Patients might be selected for a laparoscopic instead of open repair for a variety of reasons. Age, gender, and the presence of bilateral hernias appear to have influenced decision making in our cohort. Obesity, size of hernia, comorbidity and surgical experience are also likely to be contributory factors. Interestingly, patients from the most affluent postcodes in Scotland were more likely to have a laparoscopic repair than those living in the more deprived areas. However, data on co-morbidity or body habitus, both of which could also have influenced the choice of approach were not available. Affluence also was associated with an increased likelihood of recurrent hernia operations.
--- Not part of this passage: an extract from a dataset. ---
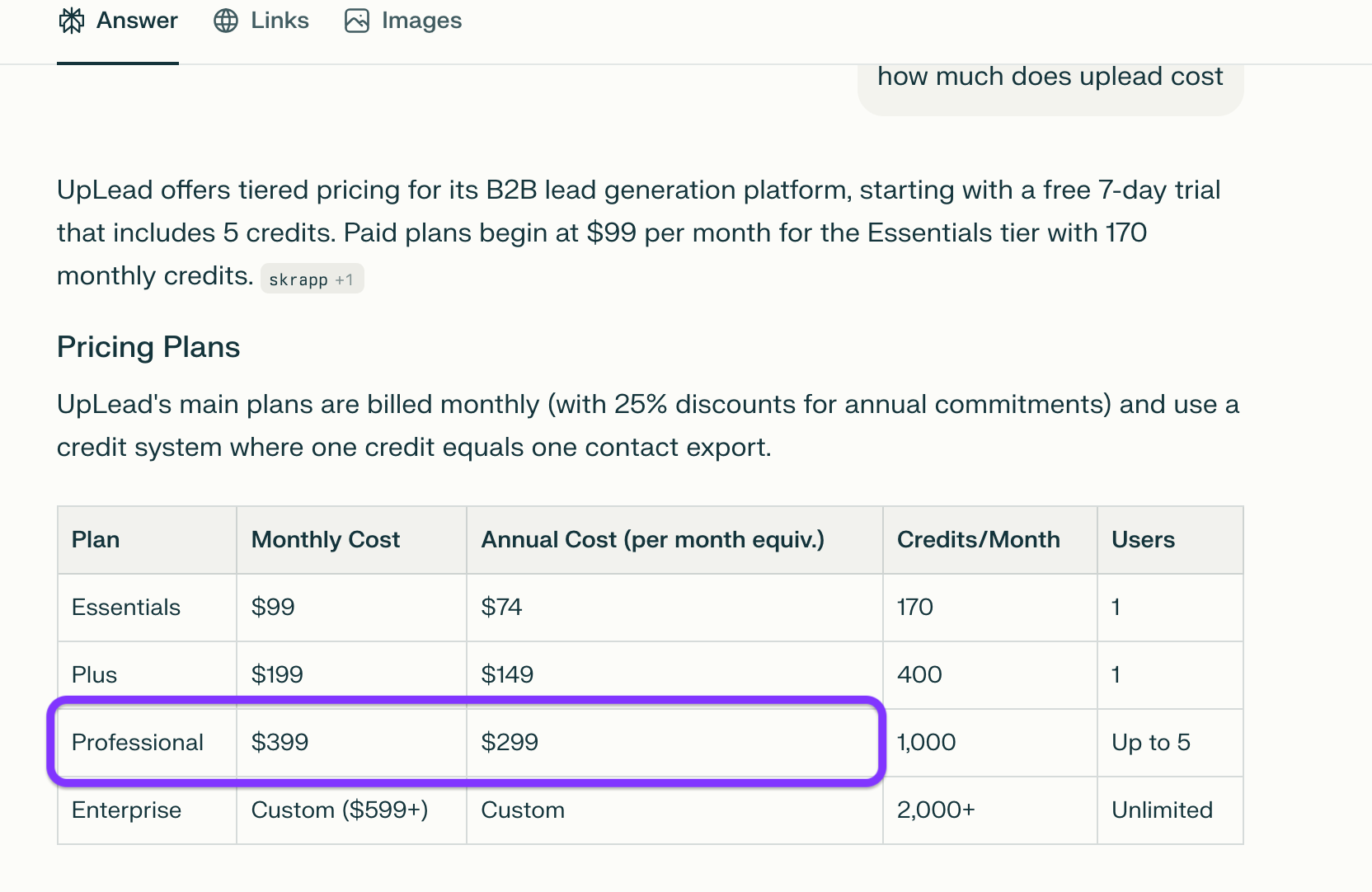
Task: Click the Perplexity logo icon beside Answer
Action: point(72,21)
This study has several strengths. It is one of only a few observational studies to use routinely collected, population-based data. Cohort size and duration of follow-up in this work substantially add to the currently available evidence, and the analysis controlled for a number of important confounders. Furthermore, the competing risks modelling, controlling for confounding variables is a fundamental strength of this work.
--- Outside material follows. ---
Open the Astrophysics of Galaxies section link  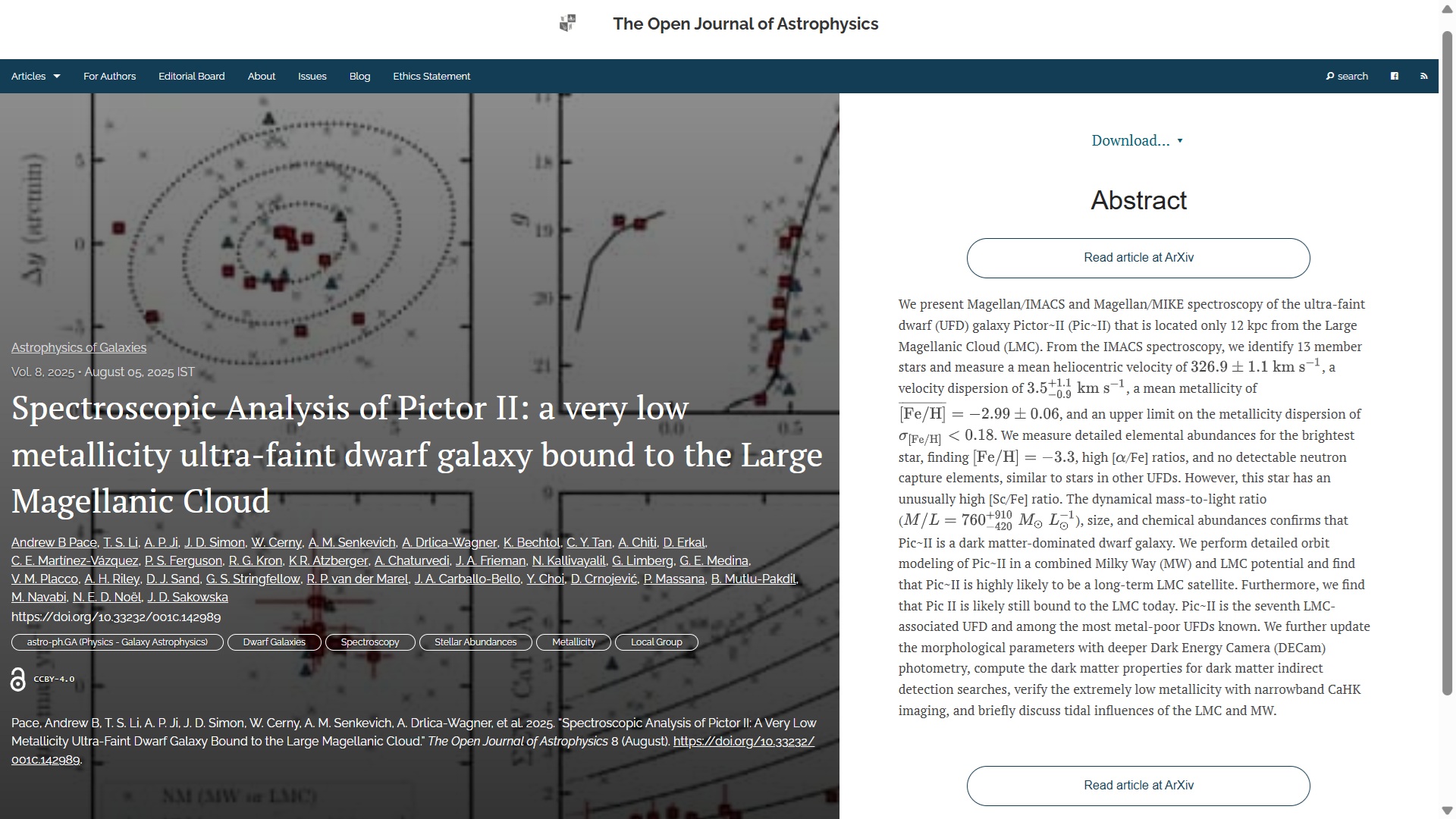tap(79, 348)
This study also has limitations, the most important that it is reliant on the accuracy of coding. However, NHS Scotland uses only professional coders trained to maintain minimum coding standards. However, the data were not collected for the express purpose of hernia recurrence analysis and as such there is a risk of information bias. The current coding is also unable to distinguish between transabdominal pre-peritoneal procedures and totally extraperitoneal procedures. It was therefore possible to only have been able to analyse laparoscopic procedures as a combined group, rather than by subgroup. Another key limitation to this analysis is the inability to assess recurrence rates by expertise of the operating surgeon. Although individualised patient data were available, unique codes for the operating surgeon were inconsistently recorded. Furthermore, it is not possible to determine the frequency of the approach undertaken in the private sector. The differences in the cohort demographics may lead to confounding and differences observed could have been the result of factors other than the operative approach. However, the study size and our analytic approach reduce the potential of this problem.
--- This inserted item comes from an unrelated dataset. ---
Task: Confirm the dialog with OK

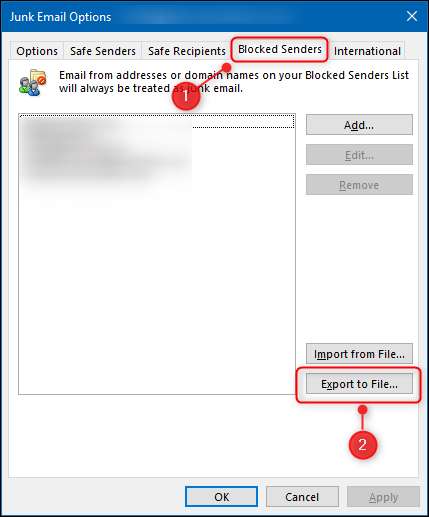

The risk of recurrence after laparoscopic and open inguinal hernia surgery has been studied in a large number of trials and non-randomised studies. This population-wide cohort study, undertaken in the “real-life” setting, of hernia operations being conducted by unselected general surgeons, has permitted us to analyse the risk of recurrence using a large number of patients, over a prolonged follow-up period. A cumulative incidence function approach to control for risk of contralateral operation and death and controlling for cohort differences was adopted. With this, the risk of needing recurrent hernia surgery is higher following initial laparoscopic operations than open procedures. Reoperations for recurrences also are more likely to be required earlier. These results question the notion that the two techniques have equivalent recurrence rates and support open inguinal hernia surgery as the preferred approach for primary inguinal hernia repair.